Citing Republican Senate candidate Joe Odea’s support for Roe v. Wade, Denver talk radio host Dan Caplis, who’s emphasized repeatedly over more than a decade that his opposition to abortion is his foundational political issue, said last week on air that he won’t vote for O’Dea in the June 28 primary.

Caplis

“You know what I have said very regretfully, because there’s so much about you I like, is that I wouldn’t be able to vote for you because of the fact that you do not want to see Roe overturned,” Caplis told O’Dea, who was a guest on his KHOW show Friday. “And as I understand your position, and correct me if I’m wrong, you do believe that about 90, 98% of all of the abortions being conducted in America today should be legal because about 98% are performed, you know, before 21 weeks. So is that your position?”

“Look, I don’t know what the percentages are, Dan,” responded O’Dea. “What I do believe is that that decision belongs between a woman and her doctor. And I don’t believe that government needs to get involved in that decision early on. And, you know, the debate is where early on ends and late-term starts.”

O’dea has said “wouldn’t vote to overturn” Roe. His primary opponent, state lawmaker Ron Hanks, opposes Roe. Democratic incumbent Michael Bennet backs the landmark Supreme Court decision that will be oveertured, as stated in a leaked draft decision.

Caplis didn’t immediately return a call seeking to know if he’ll be voting for Hanks in the GOP primary and whom he’d vote for, if anyone, if O’Dea faced Bennet in November’s general election.

Caplis, a Republican who’s floated the idea of running for office multiple times in Colorado, served as the master of ceremonies and as a sponsor of a January rally at the Colorado Capitol where participants celebrated the apparent overturn of Roe.

Caplis told the crowd at the rally that Roe v. Wade is on the verge of being relegated to the “ash heap of history.”

“When Roe falls,” Caplis told the enthusiastic crowd, “you’ll be able to come to this place and state legislatures across America and actually have a chance to make law and save babies. So today, let’s use the joy and the momentum from that victory to fuel us as we now get ready to climb every one of those peaks — those doors that you have kicked open — and go out and together get to that promised land where every child can be saved.”

“Like all the great civil rights movements, it’s not partisan. It’s completely non-partisan,” Caplis told the rally goers. “It’s not left or right, it’s not red or blue. It’s right or wrong. It’s crystal clear, … and everybody from both parties or no party at all is equally welcome in this premier civil rights movement.”

“I want the GOP to control the Senate,” Caplis said on air in May. “I want everything that comes with that.

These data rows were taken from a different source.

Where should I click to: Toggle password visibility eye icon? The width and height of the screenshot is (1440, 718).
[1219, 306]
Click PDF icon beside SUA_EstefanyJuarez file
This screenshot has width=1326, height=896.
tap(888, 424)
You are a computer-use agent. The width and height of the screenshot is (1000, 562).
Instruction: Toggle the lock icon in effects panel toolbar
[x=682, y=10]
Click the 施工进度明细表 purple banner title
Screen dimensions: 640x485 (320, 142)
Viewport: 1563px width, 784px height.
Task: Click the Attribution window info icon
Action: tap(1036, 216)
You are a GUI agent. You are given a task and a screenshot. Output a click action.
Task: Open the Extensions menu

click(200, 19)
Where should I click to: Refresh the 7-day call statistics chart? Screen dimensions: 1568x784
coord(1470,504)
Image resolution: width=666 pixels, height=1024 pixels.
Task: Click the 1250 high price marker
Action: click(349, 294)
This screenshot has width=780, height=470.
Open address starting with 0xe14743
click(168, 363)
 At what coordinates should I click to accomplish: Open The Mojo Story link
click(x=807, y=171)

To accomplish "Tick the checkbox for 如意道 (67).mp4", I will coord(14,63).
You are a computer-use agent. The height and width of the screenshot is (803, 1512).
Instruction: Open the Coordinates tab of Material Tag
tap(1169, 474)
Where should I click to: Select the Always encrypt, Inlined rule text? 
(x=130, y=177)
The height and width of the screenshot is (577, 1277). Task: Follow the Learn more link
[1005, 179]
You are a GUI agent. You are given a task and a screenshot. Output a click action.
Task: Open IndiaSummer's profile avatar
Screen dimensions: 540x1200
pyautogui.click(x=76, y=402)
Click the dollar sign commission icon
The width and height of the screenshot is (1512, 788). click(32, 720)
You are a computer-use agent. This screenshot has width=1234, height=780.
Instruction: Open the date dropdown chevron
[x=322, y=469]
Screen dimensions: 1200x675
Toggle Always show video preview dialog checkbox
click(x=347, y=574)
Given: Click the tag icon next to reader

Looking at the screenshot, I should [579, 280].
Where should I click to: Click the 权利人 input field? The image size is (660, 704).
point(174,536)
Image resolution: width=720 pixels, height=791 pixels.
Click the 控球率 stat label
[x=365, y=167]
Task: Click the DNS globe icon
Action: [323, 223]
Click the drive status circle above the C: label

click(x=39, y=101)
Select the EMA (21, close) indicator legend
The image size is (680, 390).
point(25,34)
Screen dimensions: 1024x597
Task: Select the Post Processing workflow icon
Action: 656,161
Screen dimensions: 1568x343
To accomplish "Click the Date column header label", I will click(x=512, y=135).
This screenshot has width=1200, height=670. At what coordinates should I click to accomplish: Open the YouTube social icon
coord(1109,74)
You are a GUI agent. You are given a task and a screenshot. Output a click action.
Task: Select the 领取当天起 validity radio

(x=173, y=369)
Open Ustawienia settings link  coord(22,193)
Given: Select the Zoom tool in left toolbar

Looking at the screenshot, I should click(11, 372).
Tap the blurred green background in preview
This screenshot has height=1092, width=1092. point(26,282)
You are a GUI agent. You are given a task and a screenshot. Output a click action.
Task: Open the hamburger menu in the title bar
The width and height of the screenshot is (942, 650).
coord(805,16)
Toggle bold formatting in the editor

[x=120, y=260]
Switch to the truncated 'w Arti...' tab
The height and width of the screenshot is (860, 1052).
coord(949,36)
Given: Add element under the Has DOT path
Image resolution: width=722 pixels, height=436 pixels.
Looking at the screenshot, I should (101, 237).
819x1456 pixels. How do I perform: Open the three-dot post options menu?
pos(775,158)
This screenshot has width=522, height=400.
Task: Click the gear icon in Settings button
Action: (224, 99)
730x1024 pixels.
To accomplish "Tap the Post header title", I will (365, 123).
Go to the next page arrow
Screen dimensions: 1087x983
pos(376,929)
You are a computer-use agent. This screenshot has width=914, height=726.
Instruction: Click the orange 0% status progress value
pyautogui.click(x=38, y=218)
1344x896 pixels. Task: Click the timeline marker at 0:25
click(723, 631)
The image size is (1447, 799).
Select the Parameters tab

But the GOP, as awful as it would be, we can afford to lose a Senate seat in Colorado again. What we cannot afford to lose, is what it means to be pro-life. What we cannot afford to lose is the GOP identity as the pro-life party, because we might pick off a Senate seat somewhere.”

O’Dea faces state Rep. Ron Hanks of Canon City in the Republican primary on June 28. Hanks has made no-exceptions opposition to abortion the centerpiece of his campaign against O’Dea.